I think you got confused with ImageMagick, as it's used to convert
pdftocairo's output to RGB data stream.
We might want to replace ImageMagick for performance reasons.
What would ImageMagick be replaced with?
What would ImageMagick be replaced with?
libvips? libpng?
On Thu, Jun 10, 2021 at 11:56:51PM -0700, Nina Eleanor Alter wrote:
I also learned from the mentioned user, that it was not Acrobat??? or other Adobe tooling-generated PDFs that were "fancy," but PowerPoint generated PDFs that created the crash. @unman @DemiMarie
I have been experimenting with PDFs generated from PowerPoint, and still cant hit this problem, with documents with more than 50 pages.
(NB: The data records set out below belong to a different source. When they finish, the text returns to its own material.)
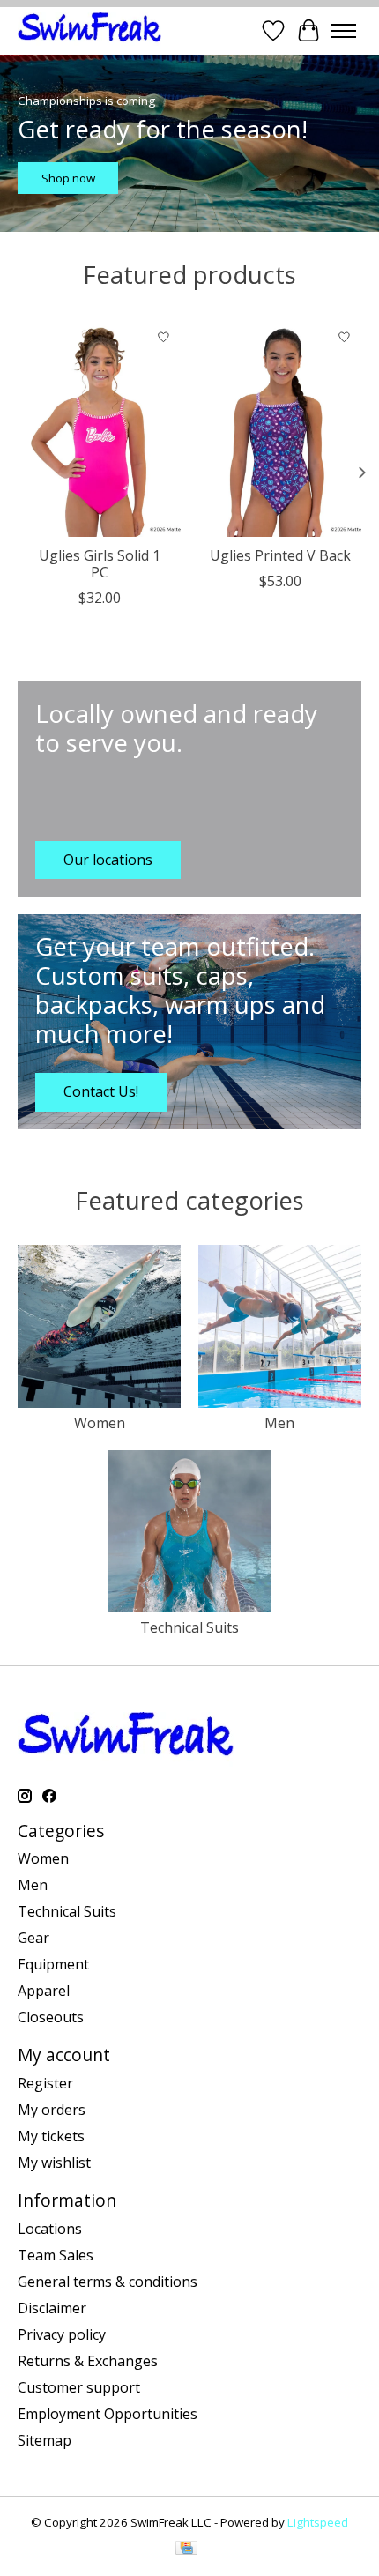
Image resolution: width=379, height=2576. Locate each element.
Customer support (79, 2387)
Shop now (68, 178)
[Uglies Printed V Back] (279, 428)
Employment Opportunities (107, 2413)
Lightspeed (317, 2522)
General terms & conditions (107, 2281)
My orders (51, 2109)
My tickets (51, 2136)
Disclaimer (52, 2308)
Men (279, 1423)
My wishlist (54, 2162)
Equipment (53, 1964)
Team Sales (55, 2255)
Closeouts (51, 2017)
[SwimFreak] (89, 30)
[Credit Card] (186, 2549)
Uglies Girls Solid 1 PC (99, 564)
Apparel (44, 1990)
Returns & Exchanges (88, 2361)
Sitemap (44, 2440)
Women (99, 1423)
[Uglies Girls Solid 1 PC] (99, 428)
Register (45, 2083)
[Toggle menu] (343, 30)
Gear (33, 1937)
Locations (50, 2228)
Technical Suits (189, 1627)
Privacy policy (62, 2334)
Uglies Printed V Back (280, 555)
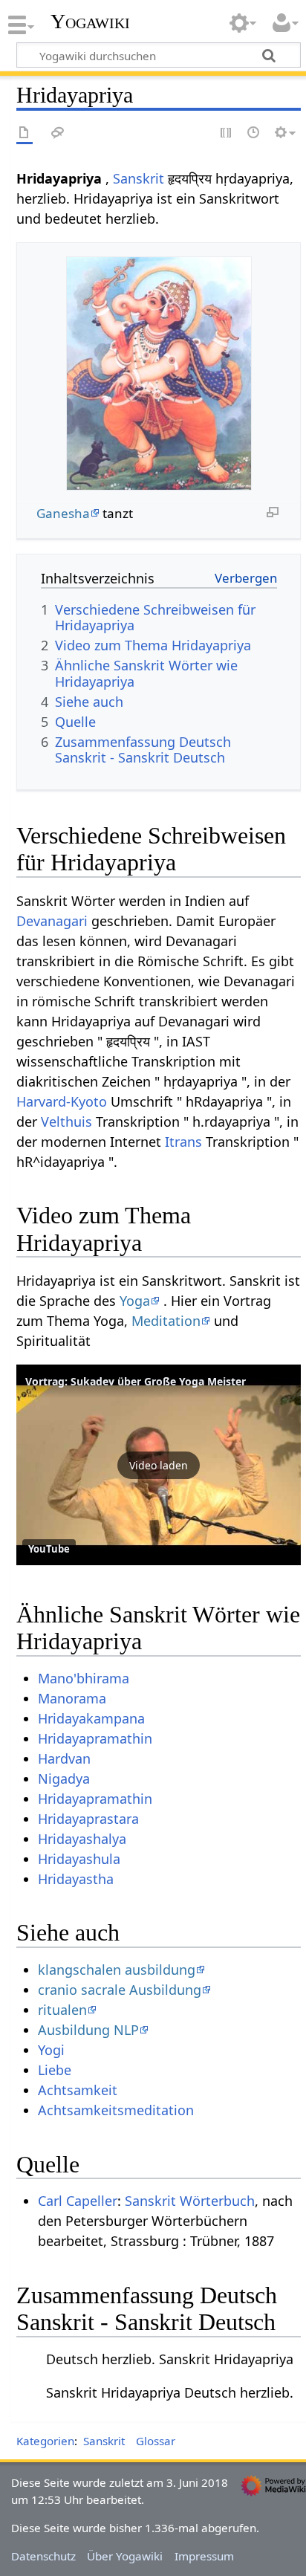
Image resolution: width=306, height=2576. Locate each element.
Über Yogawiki (125, 2556)
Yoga (135, 1301)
Is it not possible for the reporter to generate some document (using stock images and stock text), that will create the crash? If not, can they provide very much more information about the contents of the PDF (form, not content), the PowerPoint version, etc etc. If not, can someone else generate a PDF (possibly from PowerPoint) that will crash the converter, and provide a sample.
It would be good if we curated a test suite of documents - I have some sample PDFs and images, but they don't cause issues.
@unman I don't think it's the volumne of pages in a PPT, but rather a bunch of transitions, animations, and other effects. Have you tested with any of those? I can help by looking for some as a background activity to watching movies.
On Sun, Jul 04, 2021 at 12:32:56PM -0700, Nina Eleanor Alter wrote:
@unman I don't think it's the volumne of pages in a PPT, but rather a bunch of transitions, animations, and other effects. Have you tested with any of those? I can help by looking for some as a background activity to watching movies.
I've tried with animations and some other effects, but dont have time to experiment in the dark. It would be much easier if the original reporter could provide a sample or detail on the content.
Not the original reporter, but I've been experiencing this issue with PDF books. I've attached a sample PDF. The following is the output of qvm-convert-pdf Introduction to[...]:
Sending file to Disposable VM...
Introduction_to_algorithms-3rd Edition.pdf...50/1313
Total Sanitized Files: 0/1
Introduction_to_algorithms-3rd Edition.pdf
Hope this is helpful.
I think the best option is to replace pdftocairo with either PDFium or with PDF.js.
On Fri, Jan 14, 2022 at 05:08:09PM -0800, Jordan S. wrote:
Not the original reporter, but I've been experiencing this issue with PDF books. I've attached a sample PDF. The following is the output of
qvm-convert-pdf Introduction to[...]:Sending file to Disposable VM... Introduction_to_algorithms-3rd Edition.pdf...50/1313 Total Sanitized Files: 0/1Introduction_to_algorithms-3rd Edition.pdf
Hope this is helpful.
Thank you - a sample at last.
This appears to have been diagnosed by @tungsten987 in #7759.
Today I learned how to create Pull Requests so I finally took the time to create one for my proposed fix to this issue (see above). I've been using the fix myself for months for a lot of PDF files and it works great. The reasoning for the fix is explained in #7759.